▶ _Directions for this task_
Your answer should be the records, restated word for word.

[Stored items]
┄┄┄┄┄┄

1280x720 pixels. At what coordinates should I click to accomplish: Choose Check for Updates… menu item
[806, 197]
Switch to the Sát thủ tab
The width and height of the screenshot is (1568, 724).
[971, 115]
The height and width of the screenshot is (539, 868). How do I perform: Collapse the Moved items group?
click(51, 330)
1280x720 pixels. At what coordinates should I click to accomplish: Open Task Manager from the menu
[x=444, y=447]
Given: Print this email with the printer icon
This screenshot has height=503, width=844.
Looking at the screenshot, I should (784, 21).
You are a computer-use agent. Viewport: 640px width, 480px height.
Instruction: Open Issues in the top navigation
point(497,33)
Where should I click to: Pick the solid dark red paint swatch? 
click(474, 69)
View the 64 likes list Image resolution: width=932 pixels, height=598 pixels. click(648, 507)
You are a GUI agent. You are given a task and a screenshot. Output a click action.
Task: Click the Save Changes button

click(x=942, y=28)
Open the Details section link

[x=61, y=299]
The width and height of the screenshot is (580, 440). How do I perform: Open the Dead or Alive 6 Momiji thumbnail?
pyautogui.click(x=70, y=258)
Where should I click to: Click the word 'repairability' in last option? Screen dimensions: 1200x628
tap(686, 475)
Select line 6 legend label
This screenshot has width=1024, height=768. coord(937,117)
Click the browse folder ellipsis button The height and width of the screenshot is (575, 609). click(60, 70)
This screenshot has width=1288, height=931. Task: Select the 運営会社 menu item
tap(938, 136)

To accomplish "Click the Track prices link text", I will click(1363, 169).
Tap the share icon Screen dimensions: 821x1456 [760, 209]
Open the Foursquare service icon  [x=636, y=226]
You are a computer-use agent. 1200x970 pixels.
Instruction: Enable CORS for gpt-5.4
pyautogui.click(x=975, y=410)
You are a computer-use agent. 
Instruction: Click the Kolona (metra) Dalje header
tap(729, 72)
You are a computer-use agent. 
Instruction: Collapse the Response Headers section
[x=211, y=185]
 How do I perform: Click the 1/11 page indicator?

┄┄┄┄┄┄

▶ _Result of this exercise_
1280x720 pixels. At what coordinates should I click to accomplish: Choose Check for Updates… menu item
[806, 197]
Switch to the Sát thủ tab
The width and height of the screenshot is (1568, 724).
[971, 115]
The height and width of the screenshot is (539, 868). How do I perform: Collapse the Moved items group?
click(51, 330)
1280x720 pixels. At what coordinates should I click to accomplish: Open Task Manager from the menu
[x=444, y=447]
Given: Print this email with the printer icon
This screenshot has height=503, width=844.
Looking at the screenshot, I should (784, 21).
You are a computer-use agent. Viewport: 640px width, 480px height.
Instruction: Open Issues in the top navigation
point(497,33)
Where should I click to: Pick the solid dark red paint swatch? 
click(474, 69)
View the 64 likes list Image resolution: width=932 pixels, height=598 pixels. click(648, 507)
You are a GUI agent. You are given a task and a screenshot. Output a click action.
Task: Click the Save Changes button

click(x=942, y=28)
Open the Details section link

[x=61, y=299]
The width and height of the screenshot is (580, 440). How do I perform: Open the Dead or Alive 6 Momiji thumbnail?
pyautogui.click(x=70, y=258)
Where should I click to: Click the word 'repairability' in last option? Screen dimensions: 1200x628
tap(686, 475)
Select line 6 legend label
This screenshot has width=1024, height=768. coord(937,117)
Click the browse folder ellipsis button The height and width of the screenshot is (575, 609). click(60, 70)
This screenshot has width=1288, height=931. Task: Select the 運営会社 menu item
tap(938, 136)

To accomplish "Click the Track prices link text", I will click(1363, 169).
Tap the share icon Screen dimensions: 821x1456 [760, 209]
Open the Foursquare service icon  [x=636, y=226]
You are a computer-use agent. 1200x970 pixels.
Instruction: Enable CORS for gpt-5.4
pyautogui.click(x=975, y=410)
You are a computer-use agent. 
Instruction: Click the Kolona (metra) Dalje header
tap(729, 72)
You are a computer-use agent. 
Instruction: Collapse the Response Headers section
[x=211, y=185]
 How do I perform: Click the 1/11 page indicator?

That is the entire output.